_Material provided:_
************

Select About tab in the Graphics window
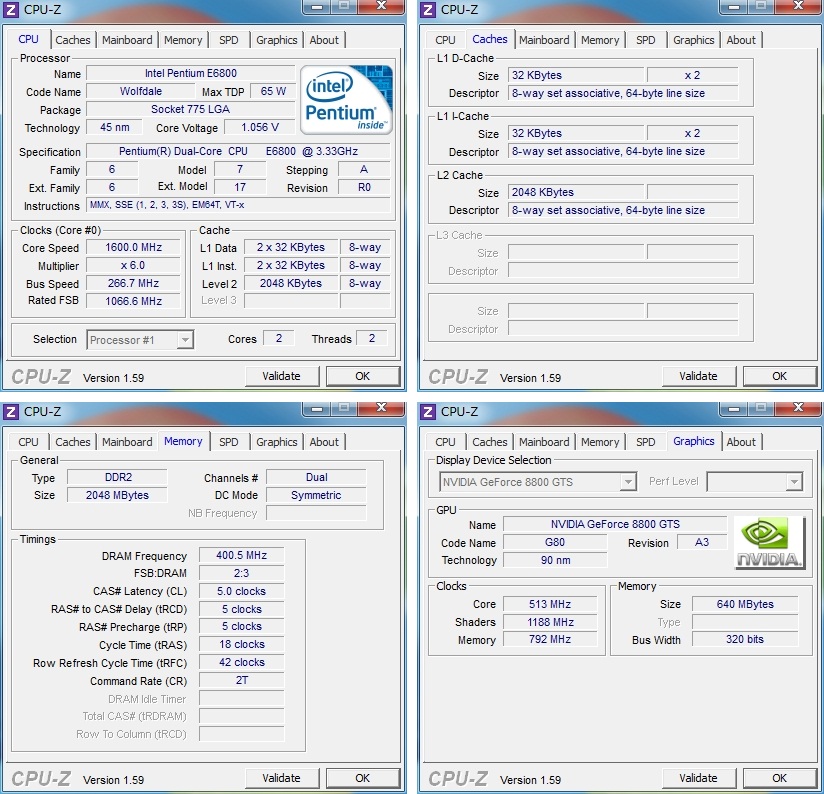Viewport: 824px width, 794px height. click(741, 442)
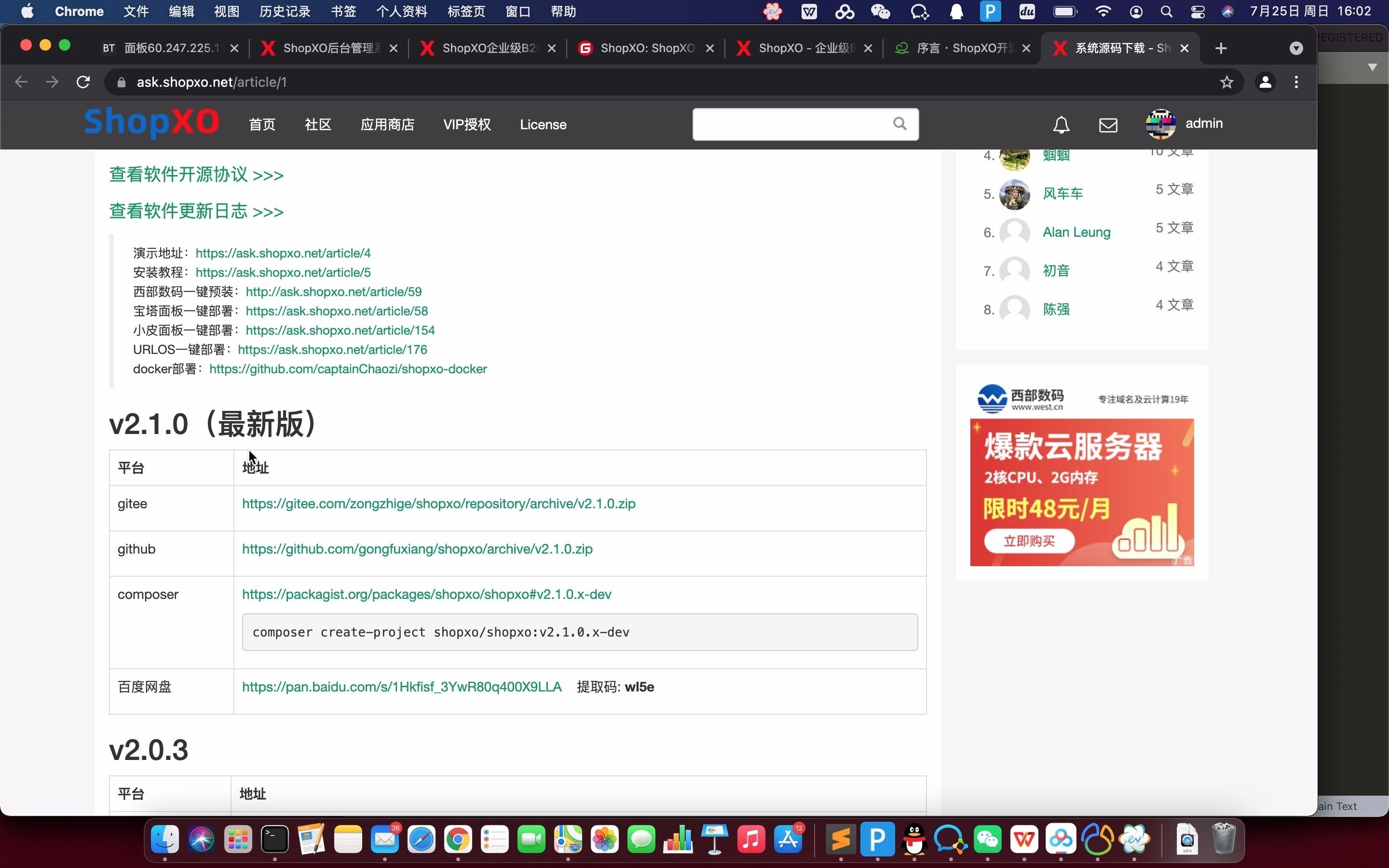
Task: Expand the 社区 navigation dropdown
Action: (317, 123)
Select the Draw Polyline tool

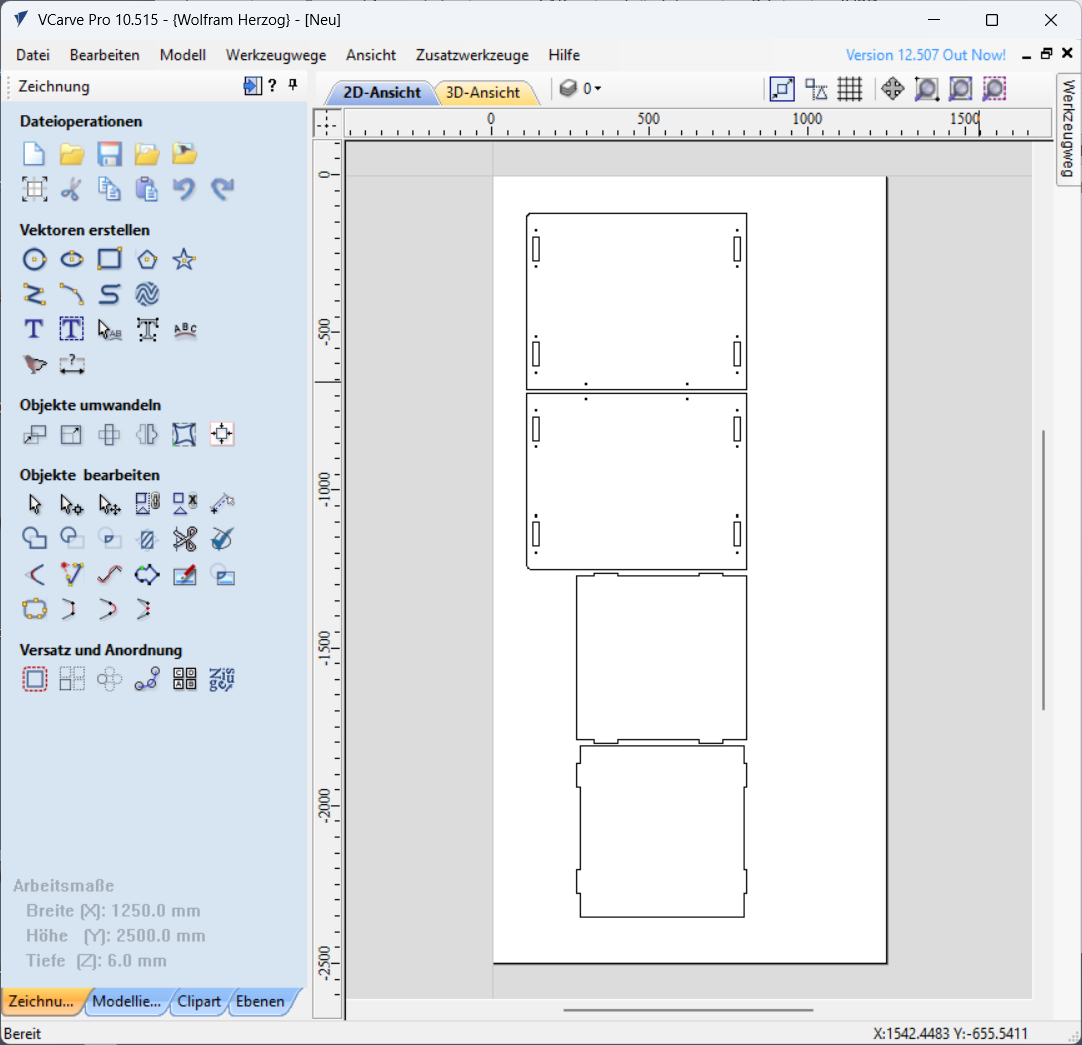35,295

************

_Work task:_ Transcribe every entry word for word, but skip the pictures.

_Written reply:_
Select About tab in the Graphics window
Viewport: 824px width, 794px height. click(741, 442)
Task: Expand the 社区 navigation dropdown
Action: (317, 123)
Select the Draw Polyline tool

35,295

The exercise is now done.